I don't know if I've overcompensated with mine. I was brought up to do absolutely everything for my brothers and I can't help but do the same for my DC, although they are all extremely hardworking.

JakeBullet Wed 30-Jan-13 21:13:33

I actually think I was pretty unrealistic about the "real"world but on the other hand I didn't shy away from work once I hit 16. I went to college but was expected to get a Saturday job to give myself my own pocket money.
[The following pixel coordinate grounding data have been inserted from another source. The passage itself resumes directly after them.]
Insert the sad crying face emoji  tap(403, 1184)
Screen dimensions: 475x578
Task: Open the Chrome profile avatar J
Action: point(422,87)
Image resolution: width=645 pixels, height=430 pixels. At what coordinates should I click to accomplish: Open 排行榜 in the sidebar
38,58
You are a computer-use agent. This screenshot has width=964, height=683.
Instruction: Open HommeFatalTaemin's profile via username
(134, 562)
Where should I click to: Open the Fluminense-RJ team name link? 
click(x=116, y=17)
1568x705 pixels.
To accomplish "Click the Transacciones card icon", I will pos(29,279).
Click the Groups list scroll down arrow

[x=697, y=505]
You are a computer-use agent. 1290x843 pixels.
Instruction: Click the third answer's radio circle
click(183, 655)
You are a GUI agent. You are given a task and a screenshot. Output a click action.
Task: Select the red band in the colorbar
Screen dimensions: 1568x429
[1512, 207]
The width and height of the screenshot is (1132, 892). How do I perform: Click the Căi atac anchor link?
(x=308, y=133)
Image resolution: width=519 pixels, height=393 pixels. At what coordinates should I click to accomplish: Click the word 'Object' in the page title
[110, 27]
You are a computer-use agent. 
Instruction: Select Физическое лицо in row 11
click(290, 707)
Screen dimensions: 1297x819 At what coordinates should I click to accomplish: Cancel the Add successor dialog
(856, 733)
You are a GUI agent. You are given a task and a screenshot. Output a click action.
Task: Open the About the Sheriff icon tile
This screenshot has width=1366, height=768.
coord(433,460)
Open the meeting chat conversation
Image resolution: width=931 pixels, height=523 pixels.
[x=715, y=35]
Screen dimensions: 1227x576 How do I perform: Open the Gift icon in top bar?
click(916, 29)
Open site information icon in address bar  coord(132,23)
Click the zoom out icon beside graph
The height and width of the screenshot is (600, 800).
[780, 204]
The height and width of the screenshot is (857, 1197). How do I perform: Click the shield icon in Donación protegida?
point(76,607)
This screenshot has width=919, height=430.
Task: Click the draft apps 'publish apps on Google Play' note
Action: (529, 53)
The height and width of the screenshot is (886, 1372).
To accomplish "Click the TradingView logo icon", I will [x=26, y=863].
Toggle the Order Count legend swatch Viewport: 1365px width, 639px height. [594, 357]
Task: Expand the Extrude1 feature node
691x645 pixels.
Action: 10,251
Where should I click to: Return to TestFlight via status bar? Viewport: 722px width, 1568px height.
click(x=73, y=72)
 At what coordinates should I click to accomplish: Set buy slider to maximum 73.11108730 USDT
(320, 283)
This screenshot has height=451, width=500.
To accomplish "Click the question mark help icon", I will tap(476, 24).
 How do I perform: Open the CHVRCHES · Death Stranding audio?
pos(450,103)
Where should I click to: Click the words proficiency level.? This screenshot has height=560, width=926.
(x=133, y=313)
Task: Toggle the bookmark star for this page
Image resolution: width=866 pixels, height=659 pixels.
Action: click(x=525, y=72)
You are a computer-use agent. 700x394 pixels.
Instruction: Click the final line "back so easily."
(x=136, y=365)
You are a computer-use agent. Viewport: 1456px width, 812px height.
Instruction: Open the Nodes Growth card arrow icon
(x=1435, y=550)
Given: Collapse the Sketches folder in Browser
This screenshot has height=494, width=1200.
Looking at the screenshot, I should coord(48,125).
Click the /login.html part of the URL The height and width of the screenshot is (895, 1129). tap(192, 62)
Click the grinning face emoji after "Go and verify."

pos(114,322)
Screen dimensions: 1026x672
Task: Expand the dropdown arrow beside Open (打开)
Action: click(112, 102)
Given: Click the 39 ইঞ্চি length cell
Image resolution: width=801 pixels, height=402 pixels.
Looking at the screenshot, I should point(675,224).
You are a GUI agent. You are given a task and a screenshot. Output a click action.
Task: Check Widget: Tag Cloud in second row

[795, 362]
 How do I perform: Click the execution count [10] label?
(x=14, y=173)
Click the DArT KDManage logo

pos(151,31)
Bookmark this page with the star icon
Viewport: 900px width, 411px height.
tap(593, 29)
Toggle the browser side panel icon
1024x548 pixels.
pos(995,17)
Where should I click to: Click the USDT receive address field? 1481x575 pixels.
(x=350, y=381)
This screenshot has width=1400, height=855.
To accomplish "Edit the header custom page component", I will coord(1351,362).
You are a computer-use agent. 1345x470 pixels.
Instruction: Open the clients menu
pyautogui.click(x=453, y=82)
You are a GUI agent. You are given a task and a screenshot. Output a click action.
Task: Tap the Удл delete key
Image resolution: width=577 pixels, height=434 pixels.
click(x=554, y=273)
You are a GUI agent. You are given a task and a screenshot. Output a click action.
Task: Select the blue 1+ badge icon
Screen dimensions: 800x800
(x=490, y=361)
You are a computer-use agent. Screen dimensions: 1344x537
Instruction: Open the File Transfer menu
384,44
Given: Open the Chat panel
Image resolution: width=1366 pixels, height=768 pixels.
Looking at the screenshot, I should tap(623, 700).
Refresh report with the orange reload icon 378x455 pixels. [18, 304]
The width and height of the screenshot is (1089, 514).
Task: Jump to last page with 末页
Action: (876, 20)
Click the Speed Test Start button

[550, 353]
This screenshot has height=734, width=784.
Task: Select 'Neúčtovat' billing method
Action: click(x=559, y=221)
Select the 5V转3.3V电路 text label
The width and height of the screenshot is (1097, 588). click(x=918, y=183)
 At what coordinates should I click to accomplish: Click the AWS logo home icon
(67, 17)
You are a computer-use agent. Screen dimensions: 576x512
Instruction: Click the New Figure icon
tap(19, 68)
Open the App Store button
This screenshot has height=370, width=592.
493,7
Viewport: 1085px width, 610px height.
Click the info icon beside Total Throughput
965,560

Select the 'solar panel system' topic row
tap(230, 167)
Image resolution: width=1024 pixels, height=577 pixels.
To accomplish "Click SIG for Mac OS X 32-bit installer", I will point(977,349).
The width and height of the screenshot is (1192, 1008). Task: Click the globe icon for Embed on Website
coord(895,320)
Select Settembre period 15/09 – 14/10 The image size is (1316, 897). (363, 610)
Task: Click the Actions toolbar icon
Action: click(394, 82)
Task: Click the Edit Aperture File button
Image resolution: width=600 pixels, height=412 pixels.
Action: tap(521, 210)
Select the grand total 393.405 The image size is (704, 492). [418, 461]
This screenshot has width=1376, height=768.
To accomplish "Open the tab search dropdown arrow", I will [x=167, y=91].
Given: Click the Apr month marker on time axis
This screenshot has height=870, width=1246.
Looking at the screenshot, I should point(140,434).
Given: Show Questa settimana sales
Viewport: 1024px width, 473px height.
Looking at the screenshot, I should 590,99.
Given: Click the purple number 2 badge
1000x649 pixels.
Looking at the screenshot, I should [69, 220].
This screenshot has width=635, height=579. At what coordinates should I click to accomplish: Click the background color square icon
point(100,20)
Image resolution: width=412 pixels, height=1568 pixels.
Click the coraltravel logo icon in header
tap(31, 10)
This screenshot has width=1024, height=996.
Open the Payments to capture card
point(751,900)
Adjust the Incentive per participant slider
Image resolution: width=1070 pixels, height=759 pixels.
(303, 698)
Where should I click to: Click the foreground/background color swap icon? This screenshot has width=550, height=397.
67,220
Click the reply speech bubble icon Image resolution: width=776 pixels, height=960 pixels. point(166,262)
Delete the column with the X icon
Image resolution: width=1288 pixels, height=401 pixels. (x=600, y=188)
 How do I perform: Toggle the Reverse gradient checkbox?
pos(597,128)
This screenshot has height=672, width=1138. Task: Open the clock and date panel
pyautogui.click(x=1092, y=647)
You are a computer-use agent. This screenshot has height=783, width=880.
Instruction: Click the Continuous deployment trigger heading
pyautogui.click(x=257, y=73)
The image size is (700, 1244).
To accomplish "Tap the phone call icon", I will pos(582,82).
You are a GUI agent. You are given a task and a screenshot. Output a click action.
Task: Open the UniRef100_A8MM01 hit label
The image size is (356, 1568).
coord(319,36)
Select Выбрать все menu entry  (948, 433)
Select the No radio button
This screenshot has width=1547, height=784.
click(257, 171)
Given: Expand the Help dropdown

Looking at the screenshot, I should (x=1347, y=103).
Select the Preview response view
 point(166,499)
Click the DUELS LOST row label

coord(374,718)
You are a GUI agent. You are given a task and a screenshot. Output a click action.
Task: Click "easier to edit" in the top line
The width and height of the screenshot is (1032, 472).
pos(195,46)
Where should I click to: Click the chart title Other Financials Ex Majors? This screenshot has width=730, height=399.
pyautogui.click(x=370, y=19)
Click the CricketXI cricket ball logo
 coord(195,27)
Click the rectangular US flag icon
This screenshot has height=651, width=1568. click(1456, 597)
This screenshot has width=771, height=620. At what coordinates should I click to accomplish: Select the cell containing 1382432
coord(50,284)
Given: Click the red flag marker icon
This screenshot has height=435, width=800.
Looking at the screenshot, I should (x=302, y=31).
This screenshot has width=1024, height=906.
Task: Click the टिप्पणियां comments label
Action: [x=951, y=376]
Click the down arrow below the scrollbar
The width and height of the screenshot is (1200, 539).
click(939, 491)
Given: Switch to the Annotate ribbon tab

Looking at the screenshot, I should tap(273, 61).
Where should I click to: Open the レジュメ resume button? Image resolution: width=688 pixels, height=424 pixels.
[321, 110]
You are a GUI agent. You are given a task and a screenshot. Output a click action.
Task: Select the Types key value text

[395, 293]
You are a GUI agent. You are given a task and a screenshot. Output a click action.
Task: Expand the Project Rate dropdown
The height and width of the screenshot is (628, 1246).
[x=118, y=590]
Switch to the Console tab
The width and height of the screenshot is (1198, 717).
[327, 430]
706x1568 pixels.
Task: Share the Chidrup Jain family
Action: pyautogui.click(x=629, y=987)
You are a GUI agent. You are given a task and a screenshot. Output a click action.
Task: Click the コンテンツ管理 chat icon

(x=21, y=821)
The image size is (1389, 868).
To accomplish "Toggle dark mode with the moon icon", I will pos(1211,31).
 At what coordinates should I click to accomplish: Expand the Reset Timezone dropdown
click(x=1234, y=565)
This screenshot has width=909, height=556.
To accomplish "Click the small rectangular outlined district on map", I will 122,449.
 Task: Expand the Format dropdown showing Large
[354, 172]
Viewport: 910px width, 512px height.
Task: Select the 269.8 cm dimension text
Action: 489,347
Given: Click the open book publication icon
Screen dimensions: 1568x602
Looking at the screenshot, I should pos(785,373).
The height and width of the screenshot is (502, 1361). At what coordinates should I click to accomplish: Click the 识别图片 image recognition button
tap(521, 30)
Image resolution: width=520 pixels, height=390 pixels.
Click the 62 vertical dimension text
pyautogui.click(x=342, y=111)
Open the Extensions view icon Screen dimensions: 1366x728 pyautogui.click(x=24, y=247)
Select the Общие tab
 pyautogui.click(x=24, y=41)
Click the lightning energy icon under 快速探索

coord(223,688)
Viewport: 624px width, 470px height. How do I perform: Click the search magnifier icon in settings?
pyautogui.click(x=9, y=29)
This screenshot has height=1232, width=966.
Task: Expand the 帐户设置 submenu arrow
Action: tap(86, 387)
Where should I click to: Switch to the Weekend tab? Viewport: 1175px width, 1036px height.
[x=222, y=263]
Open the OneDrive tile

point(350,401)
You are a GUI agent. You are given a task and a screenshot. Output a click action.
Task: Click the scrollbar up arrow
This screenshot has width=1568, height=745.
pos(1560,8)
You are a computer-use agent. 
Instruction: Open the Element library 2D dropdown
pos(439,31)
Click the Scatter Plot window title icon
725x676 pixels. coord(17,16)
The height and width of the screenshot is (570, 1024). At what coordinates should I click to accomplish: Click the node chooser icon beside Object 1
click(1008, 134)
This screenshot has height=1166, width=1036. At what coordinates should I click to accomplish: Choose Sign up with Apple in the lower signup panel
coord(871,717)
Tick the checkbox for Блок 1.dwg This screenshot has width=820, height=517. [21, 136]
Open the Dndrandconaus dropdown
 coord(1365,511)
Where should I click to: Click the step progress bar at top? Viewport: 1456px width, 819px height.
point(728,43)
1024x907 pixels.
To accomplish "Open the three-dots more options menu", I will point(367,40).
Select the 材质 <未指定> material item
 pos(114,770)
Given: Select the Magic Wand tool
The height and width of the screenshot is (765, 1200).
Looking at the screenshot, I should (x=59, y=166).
I will hope that DS can do the same as well

deleted203 Wed 30-Jan-13 22:28:11

Hassled I think I've brought my DCs up fairly similarly to the way I was brought up, IYSWIM. (Obviously we have central heating and less brown clothes, lol). However, they have always been expected to do a reasonable amount around the house, like I was and do so cheerfully because it's always been that way. I don't make anyone work - but money's always been fairly tight and we live in an area where it's quite easy for teens to find a part time job (seaside town). The attitude I took was that I can only afford to give you about £5 a week pocket money, in return for chores. If you want more, well, you need to earn it. DDs both worked from about 14 when their wants and needs for make up/clothes, etc outstripped their budget. DS didn't want much - cheerfully wore clothes his Ma bought him without needing extra money so he was 16 before he decided he'd get a job, and did so. I don't take anything off them (unlike my Mother) but expect them to save half so that they aren't skint all winter when their hours at work drop off! They certainly get taxied about a lot more than I ever was, but that's probably it. They all say they are a lot less spoiled than any of their friends, but are actually quite grateful for the fact that they have had to stand on their own two feet a bit.

EndoplasmicReticulum Thu 31-Jan-13 07:49:10

Hassled I don't have teenagers yet, give me about 6 years and I'll answer you again! Like sowornout I lived in a seaside place where people offered you jobs rather than have to go and get one, so it was the norm among my friends to work part time as a teenager.

whiteflame Thu 31-Jan-13 08:01:14

Like many posters are saying I had a part time job from 14 (full time in holidays from 15), and a paper round before that. Driving self to school from 15 (not UK).

Still, I was really naiive about the ways of the world. As you might expect from a 15 year old. And frankly I don't believe those saying they weren't.